En l’espèce, le grossiste néerlandais Viho a déposé une plainte à l’encontre de Parker, mettant
en cause la politique de distribution de cette dernière à l’égard de ses filiales, distributeurs
intégrés, consistant à interdire à ses filiales de livrer les produits aux clients établis dans les
Etats membres autres que celui de la filiale. Viho a demandé a être livré par la filiale allemande
de Parker qui l’a renvoyé à la filiale néerlandaise.
Le Tribunal de Première Instance, suivi par la Cour de Justice des Communautés Européennes,
a reconnu que même si la politique de Parker « peut contribuer à maintenir et à cloisonner les
différents marchés nationaux (…) il n’en reste pas moins qu’une telle politique suivie par une
unité économique telle que le groupe Parker, au sein de laquelle les filiales ne jouissent
d’aucune autonomie pour déterminer leur comportement sur le marché n’entre pas dans le
champ d’application de l’article 85, paragraphe 1 du traité » (désormais art 81).
2. Refus de livraison au delà d’une certaine quantité à l’égard de grossistes de la
part d’un groupe afin d’empêcher l’accroissement des exportations parallèles d’un
de ses produits (affaire Bayer, TPICE 26 octobre 2000, et CJCE 6 janvier 2004)
A la différence du cas précédent, il s’agit d’une politique de contingentement des ventes en
fonction des capacités supposées d’écoulement des produits dans chacun des Etats membres
mise en place par un groupe à l’égard de certains grossistes établis dans l’Union européenne.

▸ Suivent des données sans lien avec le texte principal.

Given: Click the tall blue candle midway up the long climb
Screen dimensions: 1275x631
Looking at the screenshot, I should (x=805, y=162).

Les relations commerciales continues entretenues par le groupe avec les grossistes ne suffisent
pas, selon le TPICE et la CJCE, en l’absence d’une concordance de volontés entres les
opérateurs économiques, à déduire l’existence d’un accord au sens de l’article 81,
contrairement à la position de la Commission.
Dans cette dernière affaire, Bayer commercialise par l’intermédiaire de ses filiales présentes
dans les Etats membres un médicament, l’Adalate, dont le prix est fixé par les autorités
sanitaires nationales. Les prix de 1989 à 1993 fixés par les autorités françaises et espagnoles
étaient en moyenne inférieurs de 40 % à ceux appliqués au Royaume-Uni.

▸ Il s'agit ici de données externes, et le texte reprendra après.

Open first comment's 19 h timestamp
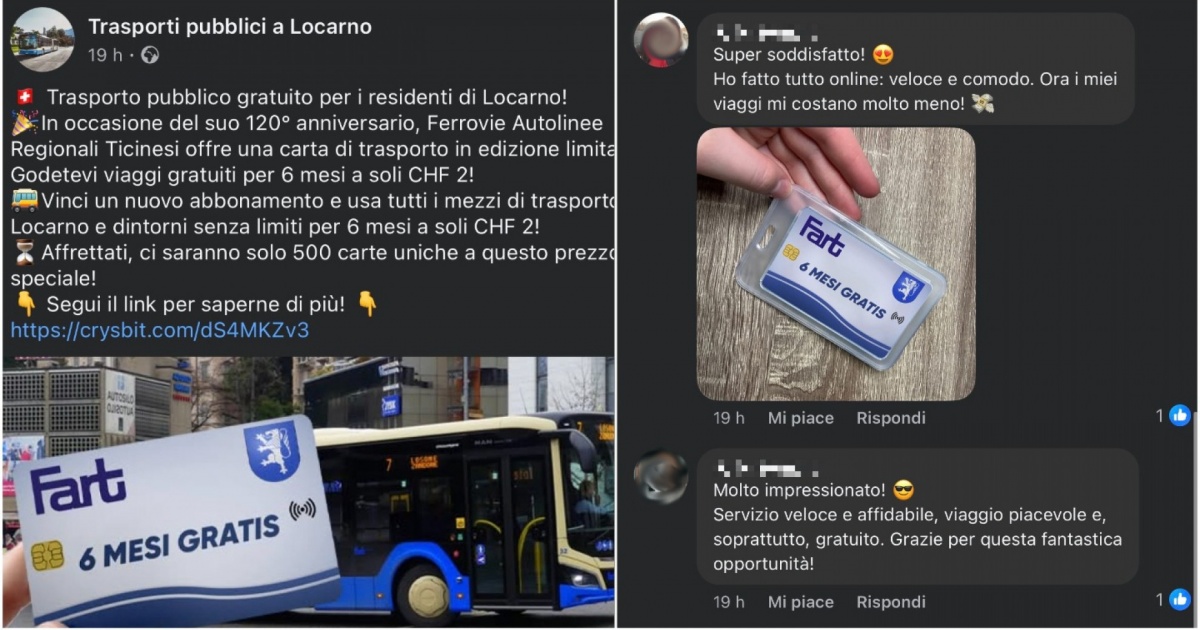Viewport: 1200px width, 630px height. click(729, 418)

Les différences de prix ont incité des grossistes établis en Espagne et en France à exporter ce
médicament au Royaume-Uni, provoquant ainsi une perte importante de chiffre d’affaire pour la
filiale britannique de Bayer.
Pour faire face à ces importations parallèles, le groupe Bayer a modifié sa politique de livraison
et a décidé ne plus approvisionner par le biais de ses filiales les grossistes espagnols et français
au delà de leurs besoins habituels, sans pour autant interdire à ses grossistes d’exporter ses
produits et subordonner les livraisons au respect d’une interdiction d’exporter.
Les grossistes, quant à eux, ont essayé de contourner le système de contingentement mis en
place par Bayer en s’efforçant d’obtenir la plus grande quantité possible de produits pour
continuer à exporter.
Selon la Cour de Justice des Communautés Européennes, "le seul fait que la politique
unilatérale de contingentement mise en œuvre par Bayer, combinée avec les exigences
nationales d’assortiments complets qui incombent aux grossistes, produise le même effet
qu’une interdiction d’exporter ne signifie ni que le fabricant avait imposé une telle interdiction
ni qu’il existait un accord interdit par l’article 85, paragraphe 1, du traité".
La Cour, confirmant la position du TPICE, a considéré que le comportement de Bayer et les
attitudes des grossistes ne constituent pas un accord entre entreprises, faute d’éléments
prouvant :
-
la volonté de Bayer d’imposer à ses grossistes une interdiction d’exportation
-
l’existence d’un acquiescement, exprès ou tacite, des grossistes à l’attitude adoptée par
Bayer (les grossistes ont cherché à continuer leurs exportations).